33:21 Well, it's something we're certainly dealing with and our team again is doing a good job of getting us through it. It's tough, but we're dealing with it as everyone else is.

Daryl Young

33:36 Yes, fair enough. Okay.

That's all from me. Thanks guys great quarter.

Brian McManus

33:40 Thank you, Daryl.

Anthony Pagano

33:41 Thanks Daryl.

Operator

33:41 Thank you. Next question will be from Jonathan Lamers at BMO Capital.

Please go ahead.

Jonathan Lamers

33:50 Good morning.

Brian McManus

33:52 Good morning, John.

Jonathan Lamers

33:53 Following the recent realignments you’ve completed do you believe that you could service a twenty nineteen level of demand with the existing footprint?

Brian McManus

34:05 Yes, definitely. And hopefully more.

Jonathan Lamers

34:11 And with the current labor capacity more importantly?

Brian McManus

34:16 Yes. We're comfortable.

The market is tight, but we're meeting that labor demand.

Jonathan Lamers

34:25 Thanks. And on the supply chain challenges into Q4, have fall rates been off over Q4 to date?

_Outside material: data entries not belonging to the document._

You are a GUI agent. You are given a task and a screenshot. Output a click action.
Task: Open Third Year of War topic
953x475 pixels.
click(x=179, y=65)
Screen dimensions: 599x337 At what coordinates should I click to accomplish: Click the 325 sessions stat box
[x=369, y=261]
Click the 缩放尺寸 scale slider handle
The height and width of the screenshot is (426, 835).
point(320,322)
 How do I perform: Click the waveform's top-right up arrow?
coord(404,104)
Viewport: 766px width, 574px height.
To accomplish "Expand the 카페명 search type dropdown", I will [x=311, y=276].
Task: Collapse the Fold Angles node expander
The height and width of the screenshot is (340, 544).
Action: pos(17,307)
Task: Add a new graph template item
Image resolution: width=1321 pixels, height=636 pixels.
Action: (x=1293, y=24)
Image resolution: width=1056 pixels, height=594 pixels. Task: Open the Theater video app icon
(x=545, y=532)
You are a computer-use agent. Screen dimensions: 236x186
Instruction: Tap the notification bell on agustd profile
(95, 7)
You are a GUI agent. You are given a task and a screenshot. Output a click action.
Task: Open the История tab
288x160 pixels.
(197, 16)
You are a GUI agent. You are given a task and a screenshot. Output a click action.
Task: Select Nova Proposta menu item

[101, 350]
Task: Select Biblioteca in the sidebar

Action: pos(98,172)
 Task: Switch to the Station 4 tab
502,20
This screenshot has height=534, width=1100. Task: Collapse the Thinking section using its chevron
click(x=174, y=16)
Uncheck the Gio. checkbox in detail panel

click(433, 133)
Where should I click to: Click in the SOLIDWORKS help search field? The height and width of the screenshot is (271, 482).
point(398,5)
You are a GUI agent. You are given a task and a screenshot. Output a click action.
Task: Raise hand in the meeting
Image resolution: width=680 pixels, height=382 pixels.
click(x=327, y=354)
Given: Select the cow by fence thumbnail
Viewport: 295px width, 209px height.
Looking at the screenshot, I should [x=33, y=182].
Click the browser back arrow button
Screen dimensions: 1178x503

I don't think, I won't speak to any progress made during the quarter, Jonathan, but continues – kind of continues to be a challenge, there certain product categories that are naturally more challenged than others. 34:53 We're aware from our views of the market place that it's not a phenomenon that's isolated to us.

It's broad reaching, but we're managing through it and we have a number of tools at our disposal to do so.

Jonathan Lamers

35:13 Thanks for your comments.

Brian McManus

35:15 Thanks Jonathan.

Operator

35:17 [Operator Instructions] And your next question will be from Zachary Evershed at National Bank Financial. Please go ahead.

Zachary Evershed

35:30 Good morning, everyone. Congrats on the quarter.

Brian McManus

35:33 Thanks Zach.

Anthony Pagano

35:34 Thanks Zach.

Zachary Evershed

35:35 Given your size in your various markets, are you seeing any kind of preferential access with suppliers that might help offset some of the supply chain issues?

Brian McManus

35:48 I’d say that's a question we'd rather not answer.

Zachary Evershed

35:52 Fair enough And then looking further ahead for FinishMaster and understanding that you're breaking out the crystal ball here, what's your view on the pace of recovery in end market demand over the next couple of years?

Brian McManus

36:07 Well, we're certainly hopeful it's going to continue. We continue to see market demand come back, but of our three divisions, it's certainly the one that's been the slowest to bounce back.

So, we don't see any macro factors that would prevent it from eventually getting back to where it was.

Anthony Pagano

36:24 Yeah, I think I would add on FinishMaster’s, it's a bit of a different dynamic than you would think of, right. When we think about supply chain issues or supply chain shortages in that business, it doesn't just impact us and the distribution of paint and related products right.

36:43 If a body shop is not able to procure a new fender or whatever it needs to get its work done then the car is also not getting painted. So, there's some knock on effects there in terms of supply chain shortages.

Zachary Evershed

36:59 Great point. Thanks.

I'll turn it over.

Brian McManus

37:02 Thanks Zach.

Operator

37:04 Thank you. And at this time, we have no further questions.

Please proceed.

Brian McManus

37:11 Thank you, operator, and thank you everyone for listening. We look forward to updating you on our progress during our next quarterly call.

Have a great day.

Operator

37:19 Thank you, sir. Ladies and gentlemen, this does indeed conclude your conference call for today.

Once again, thank you for attending. And at this time, we do ask that you please disconnect your lines.